Nothing but the text should be carried over: reproduce all the data exactly and leave out every image.

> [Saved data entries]
"""

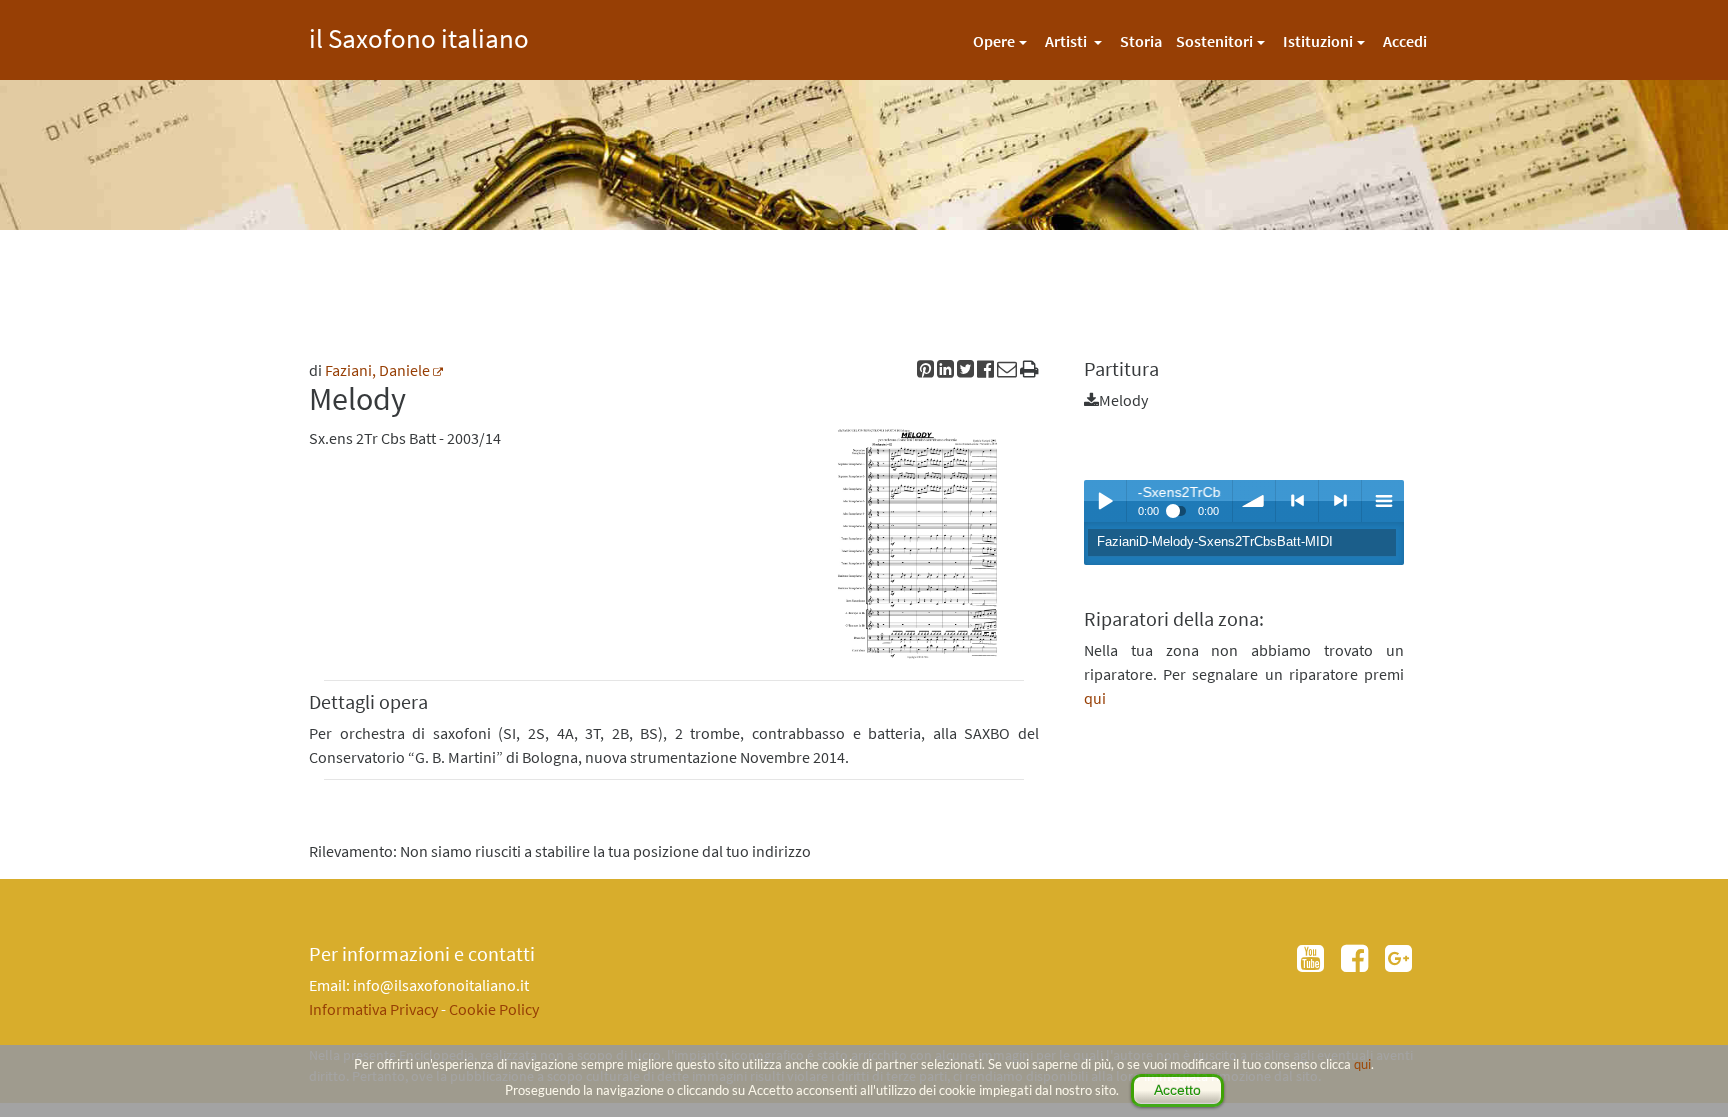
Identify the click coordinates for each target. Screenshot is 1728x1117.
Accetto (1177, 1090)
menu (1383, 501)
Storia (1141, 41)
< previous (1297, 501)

"""

> [Solution for this exercise]
Identify the click coordinates for each target. Screenshot is 1728x1117.
Accetto (1177, 1090)
menu (1383, 501)
Storia (1141, 41)
< previous (1297, 501)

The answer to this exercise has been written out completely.